**Task to carry out:** The full set of entries is to be printed exactly, with pictures excluded.

**Recorded data:**
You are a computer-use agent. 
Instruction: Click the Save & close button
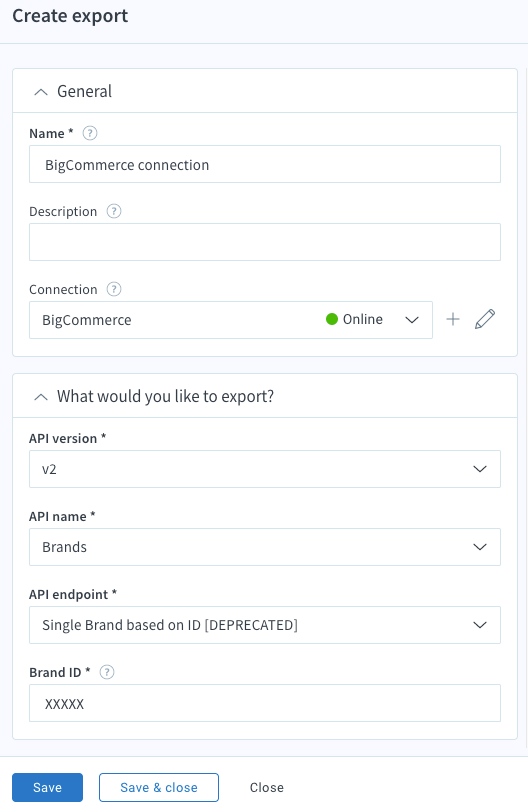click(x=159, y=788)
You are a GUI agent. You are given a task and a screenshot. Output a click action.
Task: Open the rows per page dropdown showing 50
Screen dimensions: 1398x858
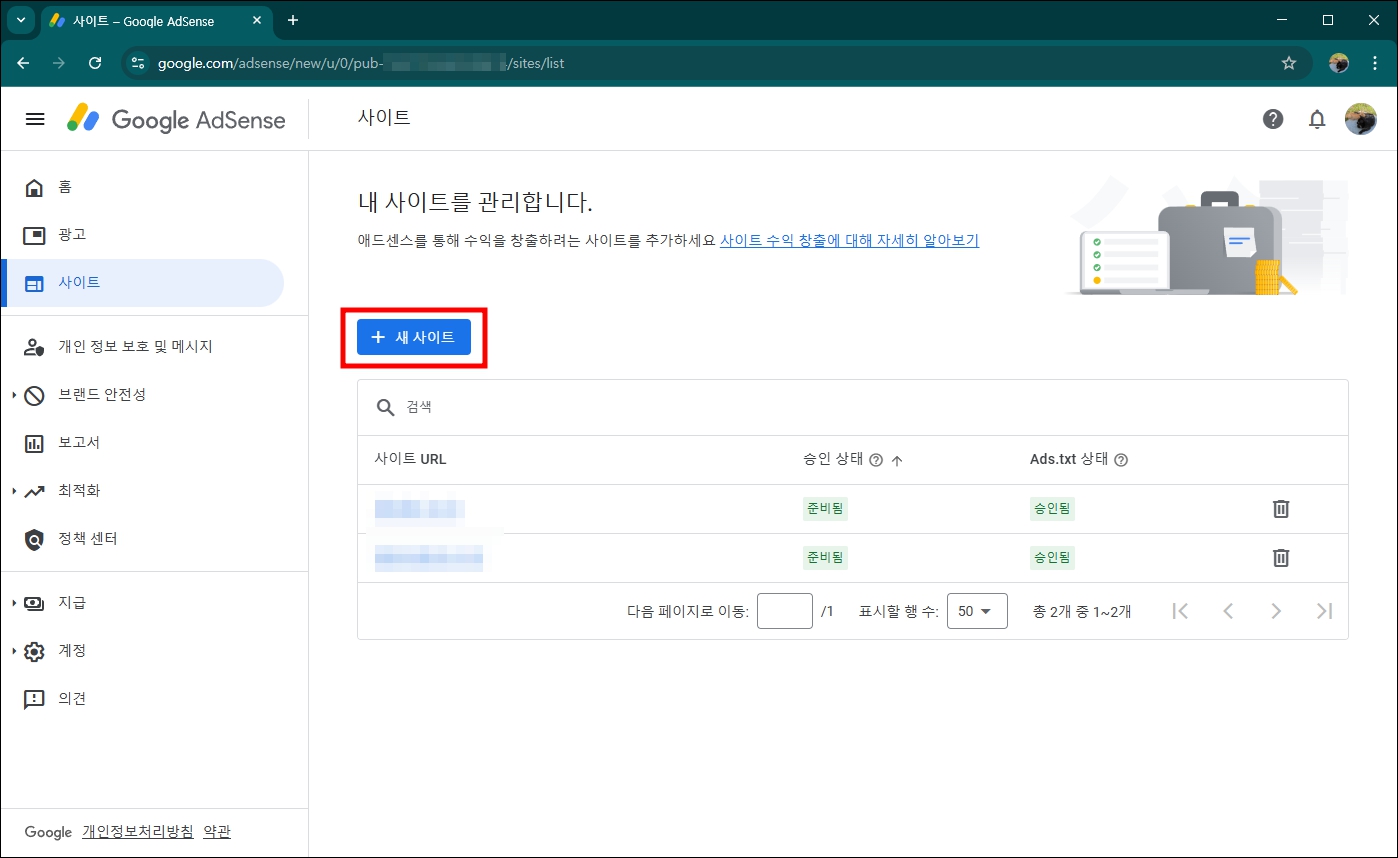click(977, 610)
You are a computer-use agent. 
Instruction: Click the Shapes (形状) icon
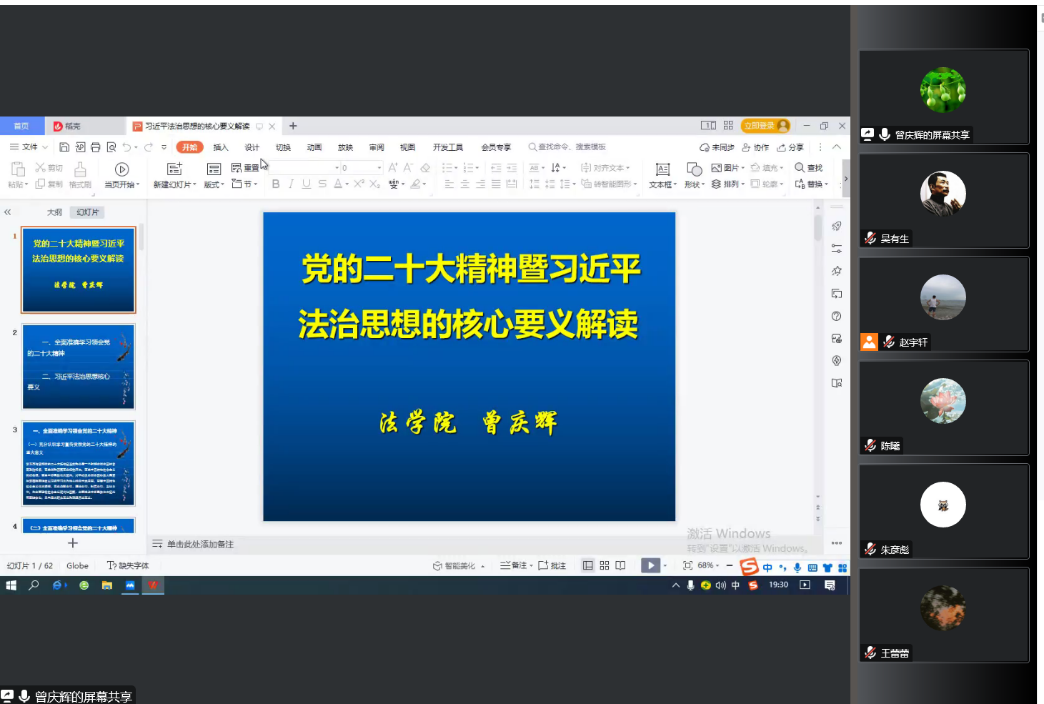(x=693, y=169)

**Completed task:**
You are a computer-use agent. 
Instruction: Click the Save & close button
click(x=159, y=788)
You are a GUI agent. You are given a task and a screenshot. Output a click action.
Task: Open the rows per page dropdown showing 50
Screen dimensions: 1398x858
click(977, 610)
You are a computer-use agent. 
Instruction: Click the Shapes (形状) icon
(x=693, y=169)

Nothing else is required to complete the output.